For some reason, I tend to have bad luck with meal selections at restaurants I’m trying for the first time. I always waver between whether to select an old standby to see how well the place can nail it, or something unique to the restaurant. I tend to stray from obvious choices that will clearly be delicious (e.g., the lobster tacos. Although, now I’m all, WHY DIDN’T I GET THE TACOS.) because they’re a given. I need to figure out a better algorithm or mathematical formula for selecting meals, because once again, I chose something that was underwhelming–and something Traci hadn’t personally tried. THAT should have been my first indication not to go there. Alas.
I selected, from the seasonal menu, the classic Aurora Sauce Salmon. It’s an eight-ounce salmon fillet poached in a citrus Aurora sauce (a light, tomato-garlic creamy sauce) served with cherry tomatoes and capers, broccolini on the side, on a bed of Parmesan polenta and garnished with fresh dill.

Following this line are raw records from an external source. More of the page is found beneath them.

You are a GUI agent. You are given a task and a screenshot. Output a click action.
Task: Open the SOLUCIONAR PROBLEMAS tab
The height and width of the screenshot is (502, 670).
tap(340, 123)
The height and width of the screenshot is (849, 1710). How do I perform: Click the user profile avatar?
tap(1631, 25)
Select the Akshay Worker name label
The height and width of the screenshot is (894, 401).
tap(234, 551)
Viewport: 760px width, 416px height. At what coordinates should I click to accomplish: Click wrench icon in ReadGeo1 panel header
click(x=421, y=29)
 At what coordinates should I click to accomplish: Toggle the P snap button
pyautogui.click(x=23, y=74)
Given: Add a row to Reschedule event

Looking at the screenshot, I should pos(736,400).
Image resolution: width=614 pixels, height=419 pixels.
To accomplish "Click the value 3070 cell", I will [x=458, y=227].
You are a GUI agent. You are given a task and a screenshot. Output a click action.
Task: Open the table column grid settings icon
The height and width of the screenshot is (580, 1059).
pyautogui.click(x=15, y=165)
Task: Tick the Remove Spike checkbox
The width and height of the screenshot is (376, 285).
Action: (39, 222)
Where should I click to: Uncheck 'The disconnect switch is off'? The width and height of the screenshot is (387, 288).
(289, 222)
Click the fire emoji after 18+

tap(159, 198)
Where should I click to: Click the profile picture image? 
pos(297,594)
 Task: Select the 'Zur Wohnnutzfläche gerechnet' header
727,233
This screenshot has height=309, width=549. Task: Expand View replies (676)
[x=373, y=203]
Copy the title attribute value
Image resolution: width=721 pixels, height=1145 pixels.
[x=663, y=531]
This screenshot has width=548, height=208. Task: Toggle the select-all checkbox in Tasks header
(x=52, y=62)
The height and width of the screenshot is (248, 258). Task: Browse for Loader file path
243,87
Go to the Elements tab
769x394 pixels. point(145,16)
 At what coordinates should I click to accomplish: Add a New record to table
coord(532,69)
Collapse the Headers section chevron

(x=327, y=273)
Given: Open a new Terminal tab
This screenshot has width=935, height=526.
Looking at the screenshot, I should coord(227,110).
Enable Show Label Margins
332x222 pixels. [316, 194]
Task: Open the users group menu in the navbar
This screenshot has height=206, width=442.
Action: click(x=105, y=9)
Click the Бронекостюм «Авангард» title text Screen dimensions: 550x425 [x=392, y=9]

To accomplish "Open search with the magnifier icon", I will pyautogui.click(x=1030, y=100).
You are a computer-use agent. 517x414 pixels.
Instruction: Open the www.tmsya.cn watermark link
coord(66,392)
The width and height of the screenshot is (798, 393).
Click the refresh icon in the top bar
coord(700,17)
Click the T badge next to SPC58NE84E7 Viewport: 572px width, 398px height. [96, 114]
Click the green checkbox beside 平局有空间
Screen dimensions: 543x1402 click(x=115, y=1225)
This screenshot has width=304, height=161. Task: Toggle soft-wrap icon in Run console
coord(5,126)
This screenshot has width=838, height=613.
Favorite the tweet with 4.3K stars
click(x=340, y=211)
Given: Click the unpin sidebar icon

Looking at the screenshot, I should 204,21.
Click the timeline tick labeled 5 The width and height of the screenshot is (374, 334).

The sauce was…saucy. Traci let me know what to expect, so that wasn’t a surprise, but the amount of tomato was a surprise. I’m used to creamier Aurora sauces. I wasn’t fond of the cherry tomatoes plopped on in their whole entirety, like tiny basketballs circling the fish. They struck me as an uninspired afterthought. Also, serving tiny whole tomatoes in an already heavily tomato-y sauce seemed odd. The capers added a nice tartness. The salmon itself was the most disappointing part–perhaps I’m unaccustomed to a trendier, more modern way of consuming salmon, but mine was undercooked–to me–in the middle. The outside was beautiful seared, with crisp corners, and alluded to an excellent fillet overall. However, as I forked off flake after flake and neared the middle, I realized it was rare on the inside. The menu didn’t indicate that this would be the method of cooking, nor was I asked how I’d like my salmon cooked.
The Parmesan polenta was the best part of the dish, and was truly delicious.
For dessert, my husband and I ordered the toffee cheesecake from the seasonal menu. Our friends ordered the carrot cake and the crème brûlée. The latter is one of my all-time favorite desserts, and based on what I could see, it was definitely master-level. The custard is made with Madagascar vanilla and topped with turbinado cane sugar.
The carrot cake was four layers of substantial cake, with visible shreds of real carrot (you’d think this would be fundamental to carrot cake, but you’d be surprised how many places omit the carrot. A key ingredient, no?) and a gorgeous, decadent frosting. The whole thing is drizzled with ginger crème anglaise and sprinkled with toasted macadamia nuts.
Our cheesecake was flecked with toffee bits, surrounding in gloriously smooth, rich cheesecake filling that I suspect was made with mascarpone cheese based on the texture. The gingersnap crust added just the right accompaniment of spice to the rich filling, and of course, everything is better when drizzled with caramel.
My meal was a disappointment, but based on the quality of the other food, from the appetizers to the meals of my companions to the decadent desserts, I am in no way turned off from returning here. In fact, I suspect this will be a go-to place for me and my husband. And the level of excellent customer service we got from Traci cannot be overstated. Traci, if you’re reading this, thanks taking good care of us, and we hope to see you soon!